Zaman zaman çok bunaldım burada. Çok garip tiplere denk geldim hesabımı silesim geldi ama kıyamadım. Hesabı silmek de, hesabı sildikten sonra tekrar buraya gelmek de gayet normal şeyler ama hesabımda çok anım, çok yazım, kendimden çok şey birikmişti bu yüzden kıyamadım. Kapatmaya En yaklaştığımda bile yapamadım. Burası bana hep kürkçü dükkanı oldu. Bağ kurdum ister istemez burayla, bendekalanlar’la. He nickimden hiç hoşlanmıyorum, nasıl depresif bi ergen olduğumu hatırlatıyor bana orası ayrı. * ama değiştirmedim onu bile nedense.

Bazı insanlar beni çok etkilediler. Aklımda uzun süre yer ettiler. Bazılarını zamanla unuttum. Bazılarına baya kızdım ama onu bile unuttum. kızdıklarımın çoğunu affettim içimde. şimdi neredeyse hepsi gözüme çok iyi insanlar olarak görünüyorlar. Bazıları daha da iyi. Sevecenliğim had safada, kindar modum off şu an çünkü artık bi zahmet tatsızlıkları unutayım.

Burada çok insan tanıdım, çok insanla konuştum. Ne yazık ki şu an hiçbiri hayatımda yok. Buna dikkat çünkü sizin de muhtemelen böyle olacak. Tarayıcıdan çıktığınız an yalnızsınız, hayatınızla baş başasınız. Ne kötü di mi.

Aslında sözlük bugün çok mutsuzdum. Çok sorguladım bazı şeyleri. Akşam saat yediye kadar hiç aklımda yoktu bu.
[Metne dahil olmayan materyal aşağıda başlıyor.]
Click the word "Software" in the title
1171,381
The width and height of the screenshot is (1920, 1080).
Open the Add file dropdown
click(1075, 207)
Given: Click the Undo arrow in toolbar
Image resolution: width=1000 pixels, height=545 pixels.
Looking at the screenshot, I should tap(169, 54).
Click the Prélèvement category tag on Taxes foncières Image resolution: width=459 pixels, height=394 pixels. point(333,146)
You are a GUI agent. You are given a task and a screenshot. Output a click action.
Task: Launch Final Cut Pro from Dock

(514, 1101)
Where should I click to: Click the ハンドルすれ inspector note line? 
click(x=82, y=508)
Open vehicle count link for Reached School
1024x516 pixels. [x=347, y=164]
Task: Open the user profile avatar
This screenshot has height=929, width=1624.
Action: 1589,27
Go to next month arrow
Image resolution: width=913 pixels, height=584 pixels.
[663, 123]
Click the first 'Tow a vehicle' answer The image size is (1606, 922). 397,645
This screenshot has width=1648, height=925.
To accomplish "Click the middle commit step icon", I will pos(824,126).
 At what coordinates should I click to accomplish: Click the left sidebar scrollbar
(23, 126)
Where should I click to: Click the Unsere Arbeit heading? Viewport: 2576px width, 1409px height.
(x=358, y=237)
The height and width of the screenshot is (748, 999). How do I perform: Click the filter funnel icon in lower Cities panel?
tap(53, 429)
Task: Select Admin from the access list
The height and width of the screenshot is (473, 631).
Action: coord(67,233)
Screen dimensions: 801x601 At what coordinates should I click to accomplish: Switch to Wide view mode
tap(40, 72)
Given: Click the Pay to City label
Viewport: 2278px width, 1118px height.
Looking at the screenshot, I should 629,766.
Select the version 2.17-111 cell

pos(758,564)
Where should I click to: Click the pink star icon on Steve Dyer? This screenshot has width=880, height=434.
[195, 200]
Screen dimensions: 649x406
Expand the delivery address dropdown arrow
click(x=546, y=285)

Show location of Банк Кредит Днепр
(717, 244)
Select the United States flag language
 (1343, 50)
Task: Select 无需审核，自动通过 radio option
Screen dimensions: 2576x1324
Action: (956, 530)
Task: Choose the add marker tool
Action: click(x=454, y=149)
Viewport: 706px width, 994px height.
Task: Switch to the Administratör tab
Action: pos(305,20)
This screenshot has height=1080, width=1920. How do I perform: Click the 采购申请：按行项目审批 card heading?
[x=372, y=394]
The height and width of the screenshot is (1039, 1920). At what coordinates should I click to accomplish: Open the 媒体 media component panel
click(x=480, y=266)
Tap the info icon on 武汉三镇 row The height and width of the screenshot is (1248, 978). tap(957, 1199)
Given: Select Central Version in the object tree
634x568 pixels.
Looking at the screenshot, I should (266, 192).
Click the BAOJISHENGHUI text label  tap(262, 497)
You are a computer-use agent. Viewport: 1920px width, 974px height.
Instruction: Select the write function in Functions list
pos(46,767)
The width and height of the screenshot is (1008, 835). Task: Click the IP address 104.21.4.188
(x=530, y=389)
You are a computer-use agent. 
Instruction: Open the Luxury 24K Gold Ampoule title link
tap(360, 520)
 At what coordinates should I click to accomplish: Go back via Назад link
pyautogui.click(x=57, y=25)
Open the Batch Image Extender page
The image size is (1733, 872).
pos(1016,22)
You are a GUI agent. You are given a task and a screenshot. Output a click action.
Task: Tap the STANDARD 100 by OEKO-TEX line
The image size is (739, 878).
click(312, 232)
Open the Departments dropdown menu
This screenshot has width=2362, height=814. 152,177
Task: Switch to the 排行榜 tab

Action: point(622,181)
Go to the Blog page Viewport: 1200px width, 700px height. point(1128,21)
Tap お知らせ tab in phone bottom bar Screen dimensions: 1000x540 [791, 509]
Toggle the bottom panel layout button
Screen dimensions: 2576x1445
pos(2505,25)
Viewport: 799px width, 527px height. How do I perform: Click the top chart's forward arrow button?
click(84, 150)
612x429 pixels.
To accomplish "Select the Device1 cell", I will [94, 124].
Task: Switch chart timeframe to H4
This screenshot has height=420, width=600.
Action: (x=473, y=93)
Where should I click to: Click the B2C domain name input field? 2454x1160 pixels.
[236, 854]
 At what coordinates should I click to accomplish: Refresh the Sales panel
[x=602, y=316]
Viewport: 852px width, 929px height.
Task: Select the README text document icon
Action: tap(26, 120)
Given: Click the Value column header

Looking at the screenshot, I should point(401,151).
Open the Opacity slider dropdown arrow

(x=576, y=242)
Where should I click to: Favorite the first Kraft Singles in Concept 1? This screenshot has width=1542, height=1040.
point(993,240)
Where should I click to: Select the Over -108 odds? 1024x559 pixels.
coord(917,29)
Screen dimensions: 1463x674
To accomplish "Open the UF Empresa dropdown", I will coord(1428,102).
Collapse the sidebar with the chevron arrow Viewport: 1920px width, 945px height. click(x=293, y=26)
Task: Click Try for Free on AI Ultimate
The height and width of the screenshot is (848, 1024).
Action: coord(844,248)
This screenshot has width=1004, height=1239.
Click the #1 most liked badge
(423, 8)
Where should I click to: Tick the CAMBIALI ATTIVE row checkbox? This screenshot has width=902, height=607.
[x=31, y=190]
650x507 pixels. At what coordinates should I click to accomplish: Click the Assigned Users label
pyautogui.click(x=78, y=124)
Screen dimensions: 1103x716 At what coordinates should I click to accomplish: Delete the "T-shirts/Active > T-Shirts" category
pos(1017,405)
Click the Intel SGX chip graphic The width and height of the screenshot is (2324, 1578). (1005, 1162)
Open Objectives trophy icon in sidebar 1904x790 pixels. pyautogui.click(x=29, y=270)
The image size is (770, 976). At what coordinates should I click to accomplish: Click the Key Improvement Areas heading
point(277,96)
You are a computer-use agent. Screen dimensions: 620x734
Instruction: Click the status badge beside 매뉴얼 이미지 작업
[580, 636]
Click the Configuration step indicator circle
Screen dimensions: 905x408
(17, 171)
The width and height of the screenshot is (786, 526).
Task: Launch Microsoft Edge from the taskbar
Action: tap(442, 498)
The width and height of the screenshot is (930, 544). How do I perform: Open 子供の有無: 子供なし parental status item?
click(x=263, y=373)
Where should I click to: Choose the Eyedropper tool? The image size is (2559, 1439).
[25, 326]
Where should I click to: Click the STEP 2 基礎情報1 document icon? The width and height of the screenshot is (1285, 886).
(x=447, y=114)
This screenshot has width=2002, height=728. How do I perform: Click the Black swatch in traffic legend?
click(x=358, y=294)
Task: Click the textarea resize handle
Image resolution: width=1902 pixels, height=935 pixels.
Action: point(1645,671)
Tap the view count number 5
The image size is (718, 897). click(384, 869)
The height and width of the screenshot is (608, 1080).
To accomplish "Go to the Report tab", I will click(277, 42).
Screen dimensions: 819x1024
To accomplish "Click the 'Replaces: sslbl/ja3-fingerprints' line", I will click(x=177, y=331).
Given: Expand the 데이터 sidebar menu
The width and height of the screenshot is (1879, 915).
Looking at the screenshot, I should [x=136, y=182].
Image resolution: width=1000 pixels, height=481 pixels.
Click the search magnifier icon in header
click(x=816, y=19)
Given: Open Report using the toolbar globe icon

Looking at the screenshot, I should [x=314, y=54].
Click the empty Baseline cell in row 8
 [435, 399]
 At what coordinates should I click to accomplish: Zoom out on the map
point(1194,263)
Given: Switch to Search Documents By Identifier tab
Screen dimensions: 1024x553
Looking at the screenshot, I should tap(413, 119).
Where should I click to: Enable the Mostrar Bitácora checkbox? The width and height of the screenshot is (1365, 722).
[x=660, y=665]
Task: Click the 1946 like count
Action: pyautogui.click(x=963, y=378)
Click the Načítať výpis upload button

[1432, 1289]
Ama artık gemileri yakmam gerekiyor, çünkü burası yeterince iradeli ve disiplinli olmayı öğrenememiş, hassas mizaçlı, mutsuz anlarını kendini internetle uyuşturarak geçiştiren, bağımlılık edinmeye meyilli benim gibi insanları sandıklarından fazla olumsuz etkileyebiliyor. Üstelik zaman en değerli şeyimiz.

Bi bilseniz ne kadar zaman kaybettim. Hayatında zamanı benim kadar israf eden az insan görmüşsünüzdür diye düşünüyorum.

Aslında bu entry’de bol dram yapacaktım çünkü çok doluydum, gelin görün ki her şey aklımdan uçtu gitti şu an. Ama itiraf ediyorum ki, şu an ağlıyorum.

Sizi çok seviyorum * hoşça kalın.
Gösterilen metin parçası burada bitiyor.